Mirecourt is also at the heart of a road crossing, 24 kilomaters (15 miles) from Vittel, 35 kilometres (22 miles) from Épinal to the east-south-est, 40 kilometres (25 miles) from Neufchâteau and 48 kilometres (30 miles) from Nancy. For much of the twentieth century Mirecourt was a staging post on the RN66, a major road towards Paris. Following improvements to the autoroute network towards the end of the twentieth century, the nearest major routes to Paris are now, the A31 autoroute and the RN57 respectively some fifteen kilometres (9 miles) to the west and to the east. The RN 66 has been correspondingly declassified: elements of the economic focus that once followed the old route nationale has followed the traffic away to the newer routes: in the final forty years of the twentieth century the registered population declined by around 25%, though the level appears subsequently to have plateaued at around 6,400.

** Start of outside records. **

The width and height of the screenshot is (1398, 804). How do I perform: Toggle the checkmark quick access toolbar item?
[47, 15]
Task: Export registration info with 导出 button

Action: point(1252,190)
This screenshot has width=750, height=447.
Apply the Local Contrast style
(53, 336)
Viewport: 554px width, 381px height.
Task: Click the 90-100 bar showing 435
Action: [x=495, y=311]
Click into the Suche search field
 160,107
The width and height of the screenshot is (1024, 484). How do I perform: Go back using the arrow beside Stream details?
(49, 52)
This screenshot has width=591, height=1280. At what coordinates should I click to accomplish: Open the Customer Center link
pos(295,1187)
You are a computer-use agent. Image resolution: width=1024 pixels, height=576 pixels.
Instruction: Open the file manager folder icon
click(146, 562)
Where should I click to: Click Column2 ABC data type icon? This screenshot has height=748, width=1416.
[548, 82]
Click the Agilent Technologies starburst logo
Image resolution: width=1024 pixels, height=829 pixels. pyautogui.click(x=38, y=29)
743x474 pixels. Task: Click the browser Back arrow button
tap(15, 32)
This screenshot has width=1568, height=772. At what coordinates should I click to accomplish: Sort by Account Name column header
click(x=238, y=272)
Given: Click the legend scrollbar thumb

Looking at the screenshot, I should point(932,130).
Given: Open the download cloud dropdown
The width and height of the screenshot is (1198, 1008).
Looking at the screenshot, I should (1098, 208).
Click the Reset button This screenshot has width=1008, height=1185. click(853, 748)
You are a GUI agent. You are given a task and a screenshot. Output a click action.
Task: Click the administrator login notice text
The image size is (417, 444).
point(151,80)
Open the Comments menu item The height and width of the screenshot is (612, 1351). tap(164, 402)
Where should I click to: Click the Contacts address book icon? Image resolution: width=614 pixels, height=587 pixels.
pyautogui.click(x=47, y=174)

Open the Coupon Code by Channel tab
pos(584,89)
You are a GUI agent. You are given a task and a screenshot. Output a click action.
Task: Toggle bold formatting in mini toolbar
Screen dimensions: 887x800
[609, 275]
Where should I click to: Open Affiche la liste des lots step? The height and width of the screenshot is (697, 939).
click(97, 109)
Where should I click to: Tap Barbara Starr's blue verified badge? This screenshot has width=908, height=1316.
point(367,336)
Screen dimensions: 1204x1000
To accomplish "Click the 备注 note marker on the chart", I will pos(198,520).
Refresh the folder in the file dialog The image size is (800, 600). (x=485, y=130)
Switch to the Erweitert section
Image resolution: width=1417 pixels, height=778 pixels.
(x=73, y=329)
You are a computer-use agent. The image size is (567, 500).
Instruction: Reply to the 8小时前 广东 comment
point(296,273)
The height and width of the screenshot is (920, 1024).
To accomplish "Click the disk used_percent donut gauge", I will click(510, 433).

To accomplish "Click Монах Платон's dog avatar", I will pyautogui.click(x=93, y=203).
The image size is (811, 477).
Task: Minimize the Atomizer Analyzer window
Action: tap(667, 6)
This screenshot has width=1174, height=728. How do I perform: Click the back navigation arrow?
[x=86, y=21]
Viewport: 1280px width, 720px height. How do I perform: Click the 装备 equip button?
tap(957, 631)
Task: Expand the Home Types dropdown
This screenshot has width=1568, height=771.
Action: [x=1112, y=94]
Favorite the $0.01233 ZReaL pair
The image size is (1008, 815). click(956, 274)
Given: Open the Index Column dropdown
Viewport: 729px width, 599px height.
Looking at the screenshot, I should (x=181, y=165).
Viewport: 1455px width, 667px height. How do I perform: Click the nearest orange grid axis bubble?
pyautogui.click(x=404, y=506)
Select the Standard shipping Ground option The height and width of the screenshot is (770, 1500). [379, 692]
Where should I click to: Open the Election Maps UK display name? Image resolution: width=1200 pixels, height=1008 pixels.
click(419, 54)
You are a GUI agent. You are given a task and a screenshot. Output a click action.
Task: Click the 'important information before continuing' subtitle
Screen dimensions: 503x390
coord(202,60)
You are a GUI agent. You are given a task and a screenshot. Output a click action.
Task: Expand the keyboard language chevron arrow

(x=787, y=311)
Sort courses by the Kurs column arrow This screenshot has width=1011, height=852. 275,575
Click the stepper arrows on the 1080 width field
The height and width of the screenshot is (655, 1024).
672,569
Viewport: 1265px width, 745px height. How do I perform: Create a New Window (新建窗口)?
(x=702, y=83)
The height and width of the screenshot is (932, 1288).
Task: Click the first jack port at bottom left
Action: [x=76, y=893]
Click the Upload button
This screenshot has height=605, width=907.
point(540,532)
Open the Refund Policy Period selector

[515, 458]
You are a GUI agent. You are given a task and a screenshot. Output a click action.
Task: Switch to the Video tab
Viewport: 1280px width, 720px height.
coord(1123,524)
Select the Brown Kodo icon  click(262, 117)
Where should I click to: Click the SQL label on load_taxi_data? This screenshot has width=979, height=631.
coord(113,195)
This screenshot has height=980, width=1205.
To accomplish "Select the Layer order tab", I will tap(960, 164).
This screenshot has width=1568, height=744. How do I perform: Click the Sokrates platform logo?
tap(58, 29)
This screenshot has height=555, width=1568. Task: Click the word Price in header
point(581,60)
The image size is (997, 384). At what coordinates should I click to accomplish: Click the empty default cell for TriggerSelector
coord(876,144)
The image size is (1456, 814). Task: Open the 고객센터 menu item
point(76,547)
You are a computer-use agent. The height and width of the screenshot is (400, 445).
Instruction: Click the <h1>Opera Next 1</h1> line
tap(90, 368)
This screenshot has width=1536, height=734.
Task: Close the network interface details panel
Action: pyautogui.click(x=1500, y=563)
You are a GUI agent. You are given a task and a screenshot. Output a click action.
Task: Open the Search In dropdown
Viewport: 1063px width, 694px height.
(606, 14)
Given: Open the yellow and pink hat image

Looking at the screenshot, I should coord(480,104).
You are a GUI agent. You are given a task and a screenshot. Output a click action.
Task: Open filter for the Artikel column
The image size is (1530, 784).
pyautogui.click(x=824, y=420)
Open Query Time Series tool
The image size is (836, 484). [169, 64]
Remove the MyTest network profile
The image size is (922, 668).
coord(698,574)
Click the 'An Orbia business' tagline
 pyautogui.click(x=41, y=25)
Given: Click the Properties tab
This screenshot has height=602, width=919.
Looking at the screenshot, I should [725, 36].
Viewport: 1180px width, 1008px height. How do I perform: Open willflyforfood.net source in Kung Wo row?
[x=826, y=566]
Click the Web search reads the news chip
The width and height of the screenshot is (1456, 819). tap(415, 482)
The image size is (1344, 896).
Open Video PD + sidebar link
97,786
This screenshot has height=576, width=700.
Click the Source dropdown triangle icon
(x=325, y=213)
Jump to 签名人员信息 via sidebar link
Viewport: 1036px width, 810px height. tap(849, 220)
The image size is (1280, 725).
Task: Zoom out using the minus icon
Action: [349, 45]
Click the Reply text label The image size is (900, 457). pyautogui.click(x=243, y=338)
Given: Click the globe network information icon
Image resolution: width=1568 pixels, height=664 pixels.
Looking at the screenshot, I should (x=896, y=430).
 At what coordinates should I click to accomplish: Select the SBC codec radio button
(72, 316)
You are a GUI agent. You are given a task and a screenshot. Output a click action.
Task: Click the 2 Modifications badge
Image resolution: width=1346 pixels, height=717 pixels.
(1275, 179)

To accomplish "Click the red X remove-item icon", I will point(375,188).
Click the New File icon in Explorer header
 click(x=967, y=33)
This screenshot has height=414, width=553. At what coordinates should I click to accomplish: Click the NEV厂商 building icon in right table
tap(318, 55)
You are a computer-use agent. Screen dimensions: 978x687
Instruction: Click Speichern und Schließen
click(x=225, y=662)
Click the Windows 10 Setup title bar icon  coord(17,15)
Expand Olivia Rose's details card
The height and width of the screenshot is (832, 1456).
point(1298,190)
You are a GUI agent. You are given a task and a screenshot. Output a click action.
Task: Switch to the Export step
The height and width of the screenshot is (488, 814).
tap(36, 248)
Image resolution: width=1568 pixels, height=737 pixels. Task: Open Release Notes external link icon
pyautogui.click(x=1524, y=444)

By 1925 the craft was organised into 18 workshops and 4 factories employing 680 workers. The economic and political hardships of the mid-twentieth century coincided with the disappearance of the workshops. However, the creation in the 1970s at Mirecourt of the National School of Lutherie (École nationale de lutherie) signalled a renaissance which has endured into the present century. Notably, Jean-Jacques Pages has produced outstanding instruments by copying famous eighteenth century models by the likes of Stradivarius and Amati. The Gérome brothers, now retired from making guitars and mandolins, have had their work endorsed by Georges Brassens who has purchased one off their guitars.
The industry is celebrated by the presence in Mirecourt of a municipal Lutherie Museum.
The commune's territory also contains the Mirecourt-Epinal aerodrome, which is managed by the departmental Chamber of Commerce.
The first surviving written record of Mirecourt dates from 960. This is the text of a donation made by a man called Urson who transferred his domain of Mirecourt (two farmsteads and environs) to the Abbey of Bouxières-aux-Dames.
The heirs to the Counts of Toul were the Dukes of Lorraine who owned the little town during the thirteenth century. An act of 1284, during the time of Duke Frederick III, confirms the annexation of Mirecourt and its lands to the Duchy of Lorraine. Mirecourt, the main town in the important Vôge Bailiwick, was above all a great trading centre. A European focus of economic and commercial energy during the sixteenth century was Lombardy from where the Dukes of Lorraine introduced to Mirecourt the manufacture of string instruments, a tradition which continues to flourish. At the same time Mirecourt became a centre of organ building.
The last Duke of Lorraine to rule the territory was the former Polish king, Stanisław Leszczyński. He died early in 1766 and Lorraine passed to his grandson, by now King of France. In this way the long struggle to control the territories between France and the Rhine was settled in a manner which no doubt would have pleased Le Grand Monarque. Ten years later, in 1776, the office of Lieutenant-General of the Bailiwick was sold to the young François de Neufchâteau.
Under the secular regime established in the wake of the French Revolution, Mirecourt became the administrative centre of the district and then of the entire arrondissement. This last distinction was lost in 1926, and today Mirecourt falls within the Arrondissement of Neufchâteau.
One of the first boys' primary schools in France was founded at Mirecourt in 1828.